If you don’t have solid technique, you cannot play with the elements of the
dance to mould them to your own persona or identity.
This is where the difference is between exercise and dance,
it’s [in] the form of expression. We can go to an aerobics class and do the
same movements with the same technique and the same procedures but when you are
in dance, you learn the basic things and then you start using those elements
your way… and we have different ways of displaying our thoughts and ideas. We
have the vocabulary, we know the music, we know the steps, but it’s the manner
in which we display these things that makes us who we are.
Sometimes you find people in the same country speak the
same language, but if you go to different regions, they have different dialects
because it relates to their environment, they have different figures of speech.
Same thoughts, same ideas, same concepts, but the expression and the manner in
which we display is different. This is what makes every person special and
unique. It’s very important.
It takes a long time to establish the techniques
[of classical oriental dance], long training and practise, and after you
understand classical oriental dance, you will put your own personality into the
techniques and come out with something individual. (3)
You studied with Nadia Gamal…I’m
interested how you moved from training with someone as respected at that through
to developing your own personal style.
Okay. I went to Nadia because I admired her dancing and I
thought ‘wow’. You tend to look to someone who is a prototype or an example
in the thing that you like, that you aspire to, but then after a certain time of
experience and different practices you develop, your personality comes to shine.

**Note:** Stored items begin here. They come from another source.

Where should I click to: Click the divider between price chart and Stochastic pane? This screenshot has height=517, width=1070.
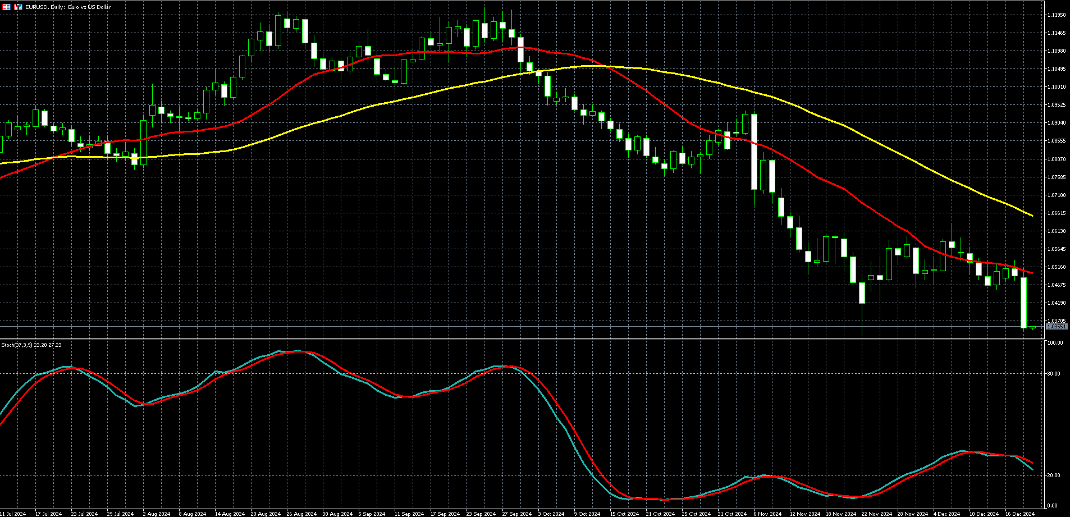click(522, 339)
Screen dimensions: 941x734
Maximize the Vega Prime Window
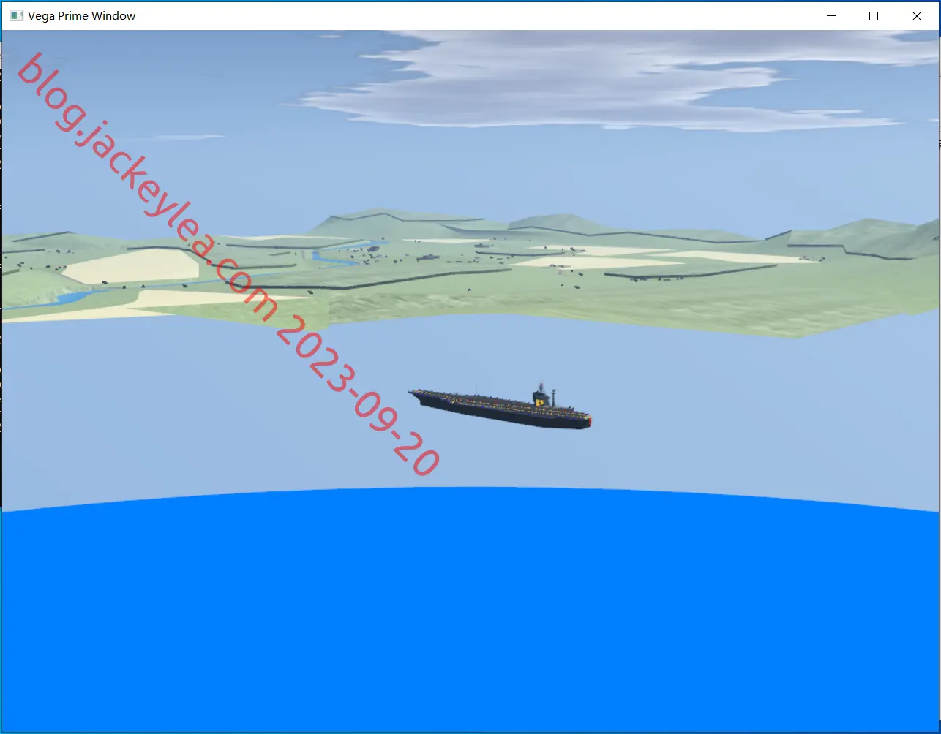(873, 15)
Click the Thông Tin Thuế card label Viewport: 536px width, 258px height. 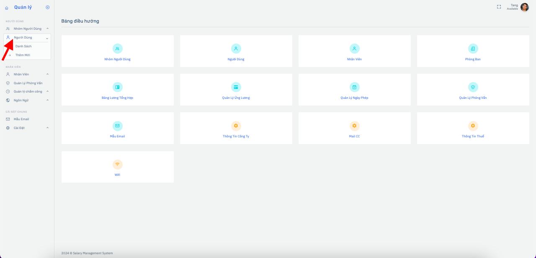coord(473,137)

For example, with the philosophers Socrates, Plato and
Aristotle, Socrates was the teacher and the disciples then came out, they
learned from him. He was the mentor, but then they branched out into their own
philosophies. So, you have the mentor, you learn something, but then you want to
develop and grow. Growth is about taking an independent path, an independent
choice; you make a choice how you’d like to go about it…
Nadia was for me a very good prototype and example and
someone that I would look up to, but I would not pretend, and I would not wish
to be her. I’m not Nadia, I am Claire. Otherwise, you wouldn’t have anyone
special if everyone who learns from someone else becomes [that] someone else.

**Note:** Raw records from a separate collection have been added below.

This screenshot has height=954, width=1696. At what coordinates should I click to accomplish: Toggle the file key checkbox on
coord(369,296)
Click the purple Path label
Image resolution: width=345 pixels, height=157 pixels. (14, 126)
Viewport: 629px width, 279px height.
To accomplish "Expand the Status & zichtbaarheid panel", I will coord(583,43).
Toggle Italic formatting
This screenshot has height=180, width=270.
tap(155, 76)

Then no-one is special, no-one is unique.
Its very important to develop one’s own way of using the
music and way of playing with the [dance] and interacting with people. I
improvise a lot when I dance, depending on the space, what I wear, how I
feel…the people (I’m looking
into their eyes) … the music, the whole feel, the whole aura of the place
affects my way of dancing itself.
I dance differently to the same type of music in different
situations. Why? Because there is a certain energy in the place that feeds me
back with different feelings… there is no one way to dance a piece of music or
a rhythm.
You work hard in your classes. How do you
find the experience of teaching?
The more I give, the more I want to give. I have a lot to
give. I feel like a spring of water, it never stops, and I believe that there is
something like a spring of water coming out of me, knowledge that I would like
to impart to the others. I’d like to see everybody enjoy the dance, and the
more I give, the more I want to give. I cannot hold back something, because
it’s inside me and it has to come out, otherwise I feel frustrated that
something is left inside me and I did not say it. I have to say it, I want to
say it! I feel the urge of letting it out, and my joy, the feedback for me, is
when I see that a change is happening in the people, that it’s working, people
are benefiting from the time and what I’m standing there and giving them.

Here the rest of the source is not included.